Exercise instructions> Please copy the listing below word for word, starting at its first line and ending with the line that contains "Action: pos(350,115)".

Data for this exercise>
::::
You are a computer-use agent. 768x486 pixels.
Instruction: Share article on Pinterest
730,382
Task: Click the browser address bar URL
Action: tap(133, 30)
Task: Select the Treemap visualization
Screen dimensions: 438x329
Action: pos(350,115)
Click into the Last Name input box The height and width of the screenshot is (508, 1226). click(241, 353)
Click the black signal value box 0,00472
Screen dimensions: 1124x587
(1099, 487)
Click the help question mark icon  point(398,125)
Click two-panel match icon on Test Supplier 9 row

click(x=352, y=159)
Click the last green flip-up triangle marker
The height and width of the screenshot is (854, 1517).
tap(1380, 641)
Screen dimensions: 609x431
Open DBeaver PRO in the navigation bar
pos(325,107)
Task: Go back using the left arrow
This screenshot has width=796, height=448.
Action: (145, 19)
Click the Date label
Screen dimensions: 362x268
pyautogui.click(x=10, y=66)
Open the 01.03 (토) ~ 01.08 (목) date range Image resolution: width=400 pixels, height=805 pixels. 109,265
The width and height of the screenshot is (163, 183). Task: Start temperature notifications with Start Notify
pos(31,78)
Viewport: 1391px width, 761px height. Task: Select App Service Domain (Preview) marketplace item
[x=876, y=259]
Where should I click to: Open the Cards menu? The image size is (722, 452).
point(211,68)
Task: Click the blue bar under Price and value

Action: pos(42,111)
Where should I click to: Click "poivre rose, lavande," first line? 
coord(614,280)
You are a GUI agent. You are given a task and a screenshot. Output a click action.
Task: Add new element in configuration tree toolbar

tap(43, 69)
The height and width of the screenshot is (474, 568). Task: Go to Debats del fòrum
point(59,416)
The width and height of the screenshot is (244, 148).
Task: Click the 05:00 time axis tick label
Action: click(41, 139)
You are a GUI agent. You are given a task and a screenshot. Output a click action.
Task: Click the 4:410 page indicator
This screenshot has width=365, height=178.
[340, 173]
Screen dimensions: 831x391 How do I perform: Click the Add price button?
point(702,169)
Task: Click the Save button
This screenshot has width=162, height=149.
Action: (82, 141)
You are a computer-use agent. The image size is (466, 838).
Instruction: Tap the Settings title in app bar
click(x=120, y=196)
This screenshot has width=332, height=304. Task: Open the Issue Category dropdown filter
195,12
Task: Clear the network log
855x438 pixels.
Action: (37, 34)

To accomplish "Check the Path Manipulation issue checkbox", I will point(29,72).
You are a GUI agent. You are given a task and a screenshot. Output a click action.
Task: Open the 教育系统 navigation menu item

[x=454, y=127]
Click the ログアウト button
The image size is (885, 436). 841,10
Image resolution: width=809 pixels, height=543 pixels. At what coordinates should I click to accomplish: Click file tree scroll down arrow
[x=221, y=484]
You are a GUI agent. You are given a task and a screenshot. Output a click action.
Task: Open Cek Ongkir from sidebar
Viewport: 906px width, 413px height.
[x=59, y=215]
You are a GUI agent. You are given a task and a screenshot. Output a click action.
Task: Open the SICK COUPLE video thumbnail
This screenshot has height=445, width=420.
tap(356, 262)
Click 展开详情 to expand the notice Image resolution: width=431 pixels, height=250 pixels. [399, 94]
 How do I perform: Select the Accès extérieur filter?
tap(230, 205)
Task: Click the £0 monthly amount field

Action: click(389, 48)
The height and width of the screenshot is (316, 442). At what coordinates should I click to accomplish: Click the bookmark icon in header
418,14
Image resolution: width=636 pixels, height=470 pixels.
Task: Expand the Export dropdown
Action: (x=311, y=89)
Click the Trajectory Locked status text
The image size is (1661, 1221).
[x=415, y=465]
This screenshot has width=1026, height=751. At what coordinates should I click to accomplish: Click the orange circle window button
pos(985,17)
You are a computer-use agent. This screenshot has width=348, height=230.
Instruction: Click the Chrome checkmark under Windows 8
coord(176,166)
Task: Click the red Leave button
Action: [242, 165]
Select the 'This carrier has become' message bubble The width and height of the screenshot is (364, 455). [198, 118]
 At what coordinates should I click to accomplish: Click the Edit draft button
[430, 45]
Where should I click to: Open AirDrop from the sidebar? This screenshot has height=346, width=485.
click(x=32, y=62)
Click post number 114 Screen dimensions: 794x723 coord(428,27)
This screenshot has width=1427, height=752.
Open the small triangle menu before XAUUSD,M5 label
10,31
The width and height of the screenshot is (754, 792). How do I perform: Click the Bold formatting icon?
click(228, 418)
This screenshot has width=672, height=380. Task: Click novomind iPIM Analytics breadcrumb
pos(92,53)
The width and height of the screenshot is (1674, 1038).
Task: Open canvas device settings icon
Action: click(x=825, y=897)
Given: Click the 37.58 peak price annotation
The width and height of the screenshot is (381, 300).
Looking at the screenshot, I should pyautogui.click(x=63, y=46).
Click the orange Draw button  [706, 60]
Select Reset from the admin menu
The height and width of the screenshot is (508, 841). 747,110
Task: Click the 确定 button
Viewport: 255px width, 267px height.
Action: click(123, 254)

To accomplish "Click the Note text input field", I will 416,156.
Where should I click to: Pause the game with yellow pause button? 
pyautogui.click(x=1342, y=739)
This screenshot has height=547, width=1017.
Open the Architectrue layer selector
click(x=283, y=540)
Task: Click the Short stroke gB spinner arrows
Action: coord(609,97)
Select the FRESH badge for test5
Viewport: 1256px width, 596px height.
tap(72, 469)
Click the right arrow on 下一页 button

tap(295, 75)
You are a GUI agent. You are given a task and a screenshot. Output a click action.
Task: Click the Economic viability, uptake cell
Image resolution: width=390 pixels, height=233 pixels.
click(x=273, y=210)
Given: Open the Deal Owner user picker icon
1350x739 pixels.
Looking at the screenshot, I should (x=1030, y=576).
::::
Solution to this problem>
You are a computer-use agent. 768x486 pixels.
Instruction: Share article on Pinterest
730,382
Task: Click the browser address bar URL
Action: tap(133, 30)
Task: Select the Treemap visualization
Screen dimensions: 438x329
Action: pos(350,115)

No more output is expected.